### What you need to do
A. In the text on executive compensation, what has tightened the restrictions on what companies pay top executives?
B. List the four main elements of compensation for a company's managers that the text on executive compensation names.
C. Set down the text on executive compensation word for word, starting at the words "- Base pay: fixed" and ending after "contributions more directly.".

### Extract to read
After completing this session, you will be able to:
- Explain the various types of benefits that can be offered to employees.
There are four main elements of compensating for a company’s managers.
- Base pay: fixed salary, guaranteed bonuses.
- Short-term incentives: cash or stock bonuses
- Long-term incentives: stock options
- Executive benefits and perks: retirement plans, life insurance, and health insurance without a deductible or coinsurance.
A) Compensating Executives and Managers
- What Determines Executive Pay? – Basic compensation elements for top executives include: base pay, short-term incentives, long-term incentives, and executive benefits and perks. Shareholder activism has tightened the restrictions on what companies pay top executives.
- Elements of Executive Pay – Executive Compensation emphasizes performance incentives more than do other employees’ pay plans, since organizational results are likely to reflect executives’ contributions more directly.
- Managerial Job Evaluation – The approach used by most large companies is to classify all executive and management positions into a series of grades, with salary ranges attached, to ensure some degree of equity among various divisions and departments.

### Supplied entries
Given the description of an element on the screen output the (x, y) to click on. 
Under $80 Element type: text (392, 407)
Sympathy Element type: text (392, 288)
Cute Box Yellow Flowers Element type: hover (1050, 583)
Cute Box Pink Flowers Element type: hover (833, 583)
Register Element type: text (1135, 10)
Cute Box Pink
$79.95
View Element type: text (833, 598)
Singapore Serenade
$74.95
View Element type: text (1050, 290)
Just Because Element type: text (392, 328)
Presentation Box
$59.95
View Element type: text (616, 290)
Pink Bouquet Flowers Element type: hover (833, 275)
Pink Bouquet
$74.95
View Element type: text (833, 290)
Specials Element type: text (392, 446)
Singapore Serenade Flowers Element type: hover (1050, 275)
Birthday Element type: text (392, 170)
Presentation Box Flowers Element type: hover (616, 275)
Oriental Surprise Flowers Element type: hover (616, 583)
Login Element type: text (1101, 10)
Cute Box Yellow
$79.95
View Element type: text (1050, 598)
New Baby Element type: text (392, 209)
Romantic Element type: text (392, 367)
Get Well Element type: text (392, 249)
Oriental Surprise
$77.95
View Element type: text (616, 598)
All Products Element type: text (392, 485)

### Answers to each task
A. Shareholder activism.

B.
- Base pay
- Short-term incentives
- Long-term incentives
- Executive benefits and perks

C.
- Base pay: fixed salary, guaranteed bonuses.
- Short-term incentives: cash or stock bonuses
- Long-term incentives: stock options
- Executive benefits and perks: retirement plans, life insurance, and health insurance without a deductible or coinsurance.
A) Compensating Executives and Managers
- What Determines Executive Pay? – Basic compensation elements for top executives include: base pay, short-term incentives, long-term incentives, and executive benefits and perks. Shareholder activism has tightened the restrictions on what companies pay top executives.
- Elements of Executive Pay – Executive Compensation emphasizes performance incentives more than do other employees’ pay plans, since organizational results are likely to reflect executives’ contributions more directly.